La respuesta de varios de ellos, que hoy se consideran ofendidos y marginados como resultado de los cambios en el statu quo ante, ha sido calificar al proyecto y al espíritu de la 4T como antidemocrático. Algunos incluso se autodenominaban independientes, hasta que finalmente tuvieron que definirse en público. Optaron por movilizarse en apoyo a las candidaturas propuestas justamente por los partidos del pasado: PAN-PRI y lo que quedó del PRD. Esa fue la alternativa política que escogieron, ante el veredicto del sufragio universal -que no les favoreció en el pasado reciente- y que, seguramente anticipan, volverá a fallar en su contra el 2 de junio.

Su estrategia ha sido convertir la defensa de la democracia en causa nacional. Esa defensa funciona, a su vez, como una amalgama de intereses (no uniformes, por cierto) que aglutinan sentimientos revanchistas y otras ansiedades sociales contra un enemigo común, con lo cual justifican su cruzada contra la 4T.

Visto a la luz de la experiencia histórica, lo que realmente sorprende, no es tanto su elección ideológica, sino la incapacidad de los inconformes para elaborar una verdadera alternativa de gobierno, a la altura de la propuesta de dar a la 4T continuidad con cambios, mediante un proyecto de consolidación innovadora, nutrido de un amplio diálogo social con sectores muy diversos, presentado por la Dra.

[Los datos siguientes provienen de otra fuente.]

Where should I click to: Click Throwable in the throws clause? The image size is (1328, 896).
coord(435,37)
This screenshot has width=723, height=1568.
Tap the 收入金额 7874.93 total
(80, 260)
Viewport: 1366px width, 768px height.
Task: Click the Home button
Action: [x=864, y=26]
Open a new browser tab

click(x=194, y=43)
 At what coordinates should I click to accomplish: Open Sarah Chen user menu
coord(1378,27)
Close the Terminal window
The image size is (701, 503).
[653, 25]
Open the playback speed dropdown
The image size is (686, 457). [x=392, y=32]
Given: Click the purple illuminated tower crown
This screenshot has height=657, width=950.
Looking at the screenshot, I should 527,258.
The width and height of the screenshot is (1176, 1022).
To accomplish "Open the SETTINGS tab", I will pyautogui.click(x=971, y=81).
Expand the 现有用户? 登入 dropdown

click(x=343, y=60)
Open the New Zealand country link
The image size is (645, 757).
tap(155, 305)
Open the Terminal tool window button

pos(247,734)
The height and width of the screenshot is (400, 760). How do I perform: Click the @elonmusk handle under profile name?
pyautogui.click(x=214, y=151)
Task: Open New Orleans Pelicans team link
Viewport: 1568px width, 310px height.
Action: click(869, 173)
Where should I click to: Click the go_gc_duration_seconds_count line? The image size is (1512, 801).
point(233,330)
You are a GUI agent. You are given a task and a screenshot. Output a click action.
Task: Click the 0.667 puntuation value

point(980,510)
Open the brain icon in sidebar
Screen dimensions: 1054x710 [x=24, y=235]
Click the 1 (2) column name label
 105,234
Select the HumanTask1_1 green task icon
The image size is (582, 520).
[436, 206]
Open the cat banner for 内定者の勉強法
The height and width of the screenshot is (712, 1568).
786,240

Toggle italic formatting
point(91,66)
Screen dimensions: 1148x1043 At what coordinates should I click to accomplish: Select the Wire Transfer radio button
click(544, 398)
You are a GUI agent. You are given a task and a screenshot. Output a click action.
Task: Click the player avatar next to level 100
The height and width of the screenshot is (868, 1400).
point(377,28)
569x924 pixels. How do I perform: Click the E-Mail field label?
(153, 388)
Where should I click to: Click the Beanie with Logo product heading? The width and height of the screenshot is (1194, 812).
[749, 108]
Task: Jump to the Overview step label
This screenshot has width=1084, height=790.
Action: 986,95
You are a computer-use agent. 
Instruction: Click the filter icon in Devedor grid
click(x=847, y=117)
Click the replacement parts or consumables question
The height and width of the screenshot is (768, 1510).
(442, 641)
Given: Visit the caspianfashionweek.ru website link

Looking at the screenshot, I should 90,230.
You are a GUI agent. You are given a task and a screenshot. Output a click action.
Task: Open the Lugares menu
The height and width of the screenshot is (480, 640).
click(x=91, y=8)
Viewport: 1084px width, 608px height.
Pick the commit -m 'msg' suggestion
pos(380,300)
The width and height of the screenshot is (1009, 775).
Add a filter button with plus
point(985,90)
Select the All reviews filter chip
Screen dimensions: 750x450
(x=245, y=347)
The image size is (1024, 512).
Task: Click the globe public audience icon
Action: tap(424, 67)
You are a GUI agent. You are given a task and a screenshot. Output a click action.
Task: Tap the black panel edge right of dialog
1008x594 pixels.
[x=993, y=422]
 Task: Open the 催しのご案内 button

Claudia Sheinbaum en multitud de foros a lo largo de su campaña política.

Sin proyecto original y sin admitir que su México ideal es el del pasado, superado ya por la realidad, los abanderados de la oposición no han encontrado más opción que enarbolar la bandera de una supuesta dictadura por venir. Hicieron su campaña al grito de ¡Viva la guerra sucia! pero sucia en serio, con todo contra Claudia, aunque sea con chismes, como bien lo proclamaron. Perdieron así, la oportunidad que les dio la democracia de ir a un verdadero debate.

Ciertamente hay contrastes marcados entre los contendientes en materia de derechos sociales, educación, salud, energía, ciencia, medio ambiente, economía, etcétera, y ocurren también choques puntuales, como el que tiene lugar ante un poder judicial arraigado en un pasado notable por su corrupción o el del regreso a un seguro de salud cuya cuantiosa bolsa llevó a varios gobernadores del PRIAN a la cárcel, por disponer a su antojo de ella.

Es difícil suponer que la visión de los inconformes resulte aceptable para las mayorías que siempre han vivido en una esfera muy distinta a la habitada por las minorías privilegiadas, de las que proceden el grueso de las manifestaciones de inconformidad. Pero así es la democracia. Hay mayorías y hay minorías. Por eso resultan tan importantes las elecciones, nos permiten definir, entre otras cosas, donde se ubica cada quien. Es claro que hay dos proyectos distintos: el que intenta consolidar un cambio de régimen sin ruptura, dando continuidad a los principios de un humanismo que tiene como objetivo principal la prosperidad compartida, y el que lo descalifica, sin ofrecer realmente una alternativa programática.

La prosperidad compartida implica rescatar los valores fundamentales del humanismo, marginados por los principios del lucro mayor, de la ambición desmedida y de la corrupción impune. Reubica la dignidad de las personas en el centro de las políticas públicas y la convierte en su principal argumento.

El sentido humanista del proyecto de continuidad con cambio, mantiene a los problemas sociales como prioridad, subraya la protección del medio ambiente, la inclusión de las mujeres y los jóvenes, la educación universal y la innovación científica y tecnológica como palancas para consolidar un modelo de desarrollo sustentado en la libertad y en la autonomía de las personas. Un modelo que consolide la distribución de la riqueza y no que retroceda a su acumulación por unos cuantos. Hay que salir a votar el domingo con la convcción de aceptar el veredicto de la democracia.